While the passage of the Republican tax plan through the US Senate has been welcomed by markets, the rushed legislation is failing to impress Schroders multi-asset manager Robin McDonald.
On Friday the Senate passed a bill that is set to cut corporation tax from 35 per cent to 20 per cent. In early trading after the weekend the blue-chip Dow Jones index was up 1.2 per cent to 24,524.74. It finished the day at 24,290.05.
But McDonald says it is a “pretty odd time” to be introducing tax cuts. He says when the unemployment rate is at 4.1 per cent the fiscal multipliers from such reforms are “pretty much close to zero”.
“Fiscal multipliers would have been fantastic at the height of the financial crisis when unemployment was at 10 per cent,” McDonald says.

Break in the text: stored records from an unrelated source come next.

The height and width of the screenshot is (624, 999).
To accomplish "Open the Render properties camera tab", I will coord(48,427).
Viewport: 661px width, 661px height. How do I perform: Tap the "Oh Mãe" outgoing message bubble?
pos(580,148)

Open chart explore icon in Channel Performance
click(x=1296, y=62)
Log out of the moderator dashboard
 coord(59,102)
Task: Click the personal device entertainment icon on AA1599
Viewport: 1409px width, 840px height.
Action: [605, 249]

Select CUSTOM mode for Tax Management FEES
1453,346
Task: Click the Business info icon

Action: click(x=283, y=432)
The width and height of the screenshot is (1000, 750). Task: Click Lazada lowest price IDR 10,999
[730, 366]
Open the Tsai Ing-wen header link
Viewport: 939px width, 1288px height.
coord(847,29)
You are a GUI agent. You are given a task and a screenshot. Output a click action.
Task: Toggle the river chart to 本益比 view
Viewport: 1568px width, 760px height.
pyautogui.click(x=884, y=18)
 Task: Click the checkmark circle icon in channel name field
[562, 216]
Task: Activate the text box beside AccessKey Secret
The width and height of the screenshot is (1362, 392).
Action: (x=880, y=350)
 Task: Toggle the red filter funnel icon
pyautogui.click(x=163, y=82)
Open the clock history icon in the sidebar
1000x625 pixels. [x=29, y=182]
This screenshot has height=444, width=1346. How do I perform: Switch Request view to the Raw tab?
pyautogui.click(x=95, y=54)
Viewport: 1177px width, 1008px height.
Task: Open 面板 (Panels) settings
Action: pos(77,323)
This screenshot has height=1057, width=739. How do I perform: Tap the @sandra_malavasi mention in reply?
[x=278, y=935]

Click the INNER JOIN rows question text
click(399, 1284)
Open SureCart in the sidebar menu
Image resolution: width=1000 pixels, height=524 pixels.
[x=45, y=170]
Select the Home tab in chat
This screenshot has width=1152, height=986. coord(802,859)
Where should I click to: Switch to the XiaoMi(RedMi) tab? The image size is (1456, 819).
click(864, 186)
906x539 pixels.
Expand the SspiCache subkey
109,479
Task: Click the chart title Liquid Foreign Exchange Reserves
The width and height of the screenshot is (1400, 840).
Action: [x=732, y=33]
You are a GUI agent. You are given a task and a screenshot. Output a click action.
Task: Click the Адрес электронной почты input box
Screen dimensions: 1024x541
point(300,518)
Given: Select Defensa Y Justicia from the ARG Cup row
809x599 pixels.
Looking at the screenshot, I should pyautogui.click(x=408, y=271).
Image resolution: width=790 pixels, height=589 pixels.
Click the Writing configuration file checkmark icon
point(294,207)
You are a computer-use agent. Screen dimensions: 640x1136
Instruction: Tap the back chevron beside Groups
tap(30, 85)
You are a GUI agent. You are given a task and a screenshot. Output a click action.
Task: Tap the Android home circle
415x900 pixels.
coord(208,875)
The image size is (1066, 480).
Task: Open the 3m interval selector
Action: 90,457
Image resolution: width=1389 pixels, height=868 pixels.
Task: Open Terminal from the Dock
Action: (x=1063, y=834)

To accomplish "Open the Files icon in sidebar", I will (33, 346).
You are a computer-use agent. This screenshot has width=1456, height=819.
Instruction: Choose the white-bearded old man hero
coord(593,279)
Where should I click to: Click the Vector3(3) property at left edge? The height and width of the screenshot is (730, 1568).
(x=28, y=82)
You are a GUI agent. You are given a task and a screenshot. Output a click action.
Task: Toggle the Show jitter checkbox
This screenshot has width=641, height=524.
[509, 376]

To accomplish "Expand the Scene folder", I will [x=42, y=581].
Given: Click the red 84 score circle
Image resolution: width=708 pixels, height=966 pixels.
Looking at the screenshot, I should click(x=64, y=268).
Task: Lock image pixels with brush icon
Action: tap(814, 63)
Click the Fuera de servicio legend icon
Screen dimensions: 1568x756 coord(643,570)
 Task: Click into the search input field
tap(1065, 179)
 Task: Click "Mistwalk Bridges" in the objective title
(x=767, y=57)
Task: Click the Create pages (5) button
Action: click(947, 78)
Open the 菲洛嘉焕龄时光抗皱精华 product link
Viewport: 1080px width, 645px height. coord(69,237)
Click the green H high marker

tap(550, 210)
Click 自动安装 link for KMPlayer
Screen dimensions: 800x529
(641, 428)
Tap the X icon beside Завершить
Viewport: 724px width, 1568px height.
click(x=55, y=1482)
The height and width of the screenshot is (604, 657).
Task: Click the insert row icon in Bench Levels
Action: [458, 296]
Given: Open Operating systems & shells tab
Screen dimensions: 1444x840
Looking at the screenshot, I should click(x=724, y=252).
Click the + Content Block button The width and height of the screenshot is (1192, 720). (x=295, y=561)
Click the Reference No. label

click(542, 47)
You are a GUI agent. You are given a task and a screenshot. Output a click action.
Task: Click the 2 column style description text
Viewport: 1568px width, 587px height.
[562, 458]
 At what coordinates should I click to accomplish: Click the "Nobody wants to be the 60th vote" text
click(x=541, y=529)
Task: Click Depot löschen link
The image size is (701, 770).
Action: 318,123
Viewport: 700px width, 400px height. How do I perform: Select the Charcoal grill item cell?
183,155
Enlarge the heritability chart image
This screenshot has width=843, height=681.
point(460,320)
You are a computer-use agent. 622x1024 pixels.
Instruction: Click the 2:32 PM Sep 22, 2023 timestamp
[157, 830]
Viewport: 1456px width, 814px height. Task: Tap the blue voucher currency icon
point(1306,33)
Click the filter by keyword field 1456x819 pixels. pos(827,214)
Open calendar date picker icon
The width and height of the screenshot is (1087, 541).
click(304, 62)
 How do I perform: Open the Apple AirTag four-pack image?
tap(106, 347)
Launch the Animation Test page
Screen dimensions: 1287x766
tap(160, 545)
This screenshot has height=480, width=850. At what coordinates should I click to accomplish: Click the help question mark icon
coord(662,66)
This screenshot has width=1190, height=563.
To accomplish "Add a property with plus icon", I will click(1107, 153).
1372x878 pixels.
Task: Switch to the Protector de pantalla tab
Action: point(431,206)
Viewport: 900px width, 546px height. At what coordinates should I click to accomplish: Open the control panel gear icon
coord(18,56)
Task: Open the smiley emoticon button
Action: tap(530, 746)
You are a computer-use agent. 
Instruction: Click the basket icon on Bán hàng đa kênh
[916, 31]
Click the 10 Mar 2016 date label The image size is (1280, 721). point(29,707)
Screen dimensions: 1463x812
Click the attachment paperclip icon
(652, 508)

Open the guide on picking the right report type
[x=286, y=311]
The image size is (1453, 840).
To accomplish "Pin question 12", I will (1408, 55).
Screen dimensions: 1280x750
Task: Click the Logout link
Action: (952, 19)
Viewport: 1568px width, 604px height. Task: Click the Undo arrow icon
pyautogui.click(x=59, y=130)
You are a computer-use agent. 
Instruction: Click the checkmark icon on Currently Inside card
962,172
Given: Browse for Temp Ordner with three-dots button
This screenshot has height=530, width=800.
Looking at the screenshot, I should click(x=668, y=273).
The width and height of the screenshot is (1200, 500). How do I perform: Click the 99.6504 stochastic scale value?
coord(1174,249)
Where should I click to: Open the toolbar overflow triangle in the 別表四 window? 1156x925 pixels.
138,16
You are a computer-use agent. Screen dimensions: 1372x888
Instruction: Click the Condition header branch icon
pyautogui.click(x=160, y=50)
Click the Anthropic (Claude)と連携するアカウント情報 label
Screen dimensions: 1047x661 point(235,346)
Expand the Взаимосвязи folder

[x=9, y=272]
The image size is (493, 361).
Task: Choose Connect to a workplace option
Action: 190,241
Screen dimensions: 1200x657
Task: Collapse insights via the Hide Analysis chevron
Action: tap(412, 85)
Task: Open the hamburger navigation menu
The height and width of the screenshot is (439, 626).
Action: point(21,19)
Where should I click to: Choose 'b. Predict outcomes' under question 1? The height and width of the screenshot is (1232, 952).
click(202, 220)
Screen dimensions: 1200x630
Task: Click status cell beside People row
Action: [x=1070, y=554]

“I’m not saying tax cuts won’t give a pop in GDP growth relative to what it otherwise would have been. I would have thought that would be offset by the fact you’re blowing out the budget late cycle and also inflationary pressures, which are building gradually in the US economy.”
The package is set to increase the deficit $1.5trn.
McDonald says investor expect the US economy to grow while inflation remains low. But McDonald says if unemployment falls to 3.5 per cent, wages could start growing at 4 per cent.
“The bond market and equity are not priced anywhere near where if the US Fed had to react to 4 per cent increases in wage inflation. The US Fed has already said they don’t want wages growing any quicker than 3 per cent.”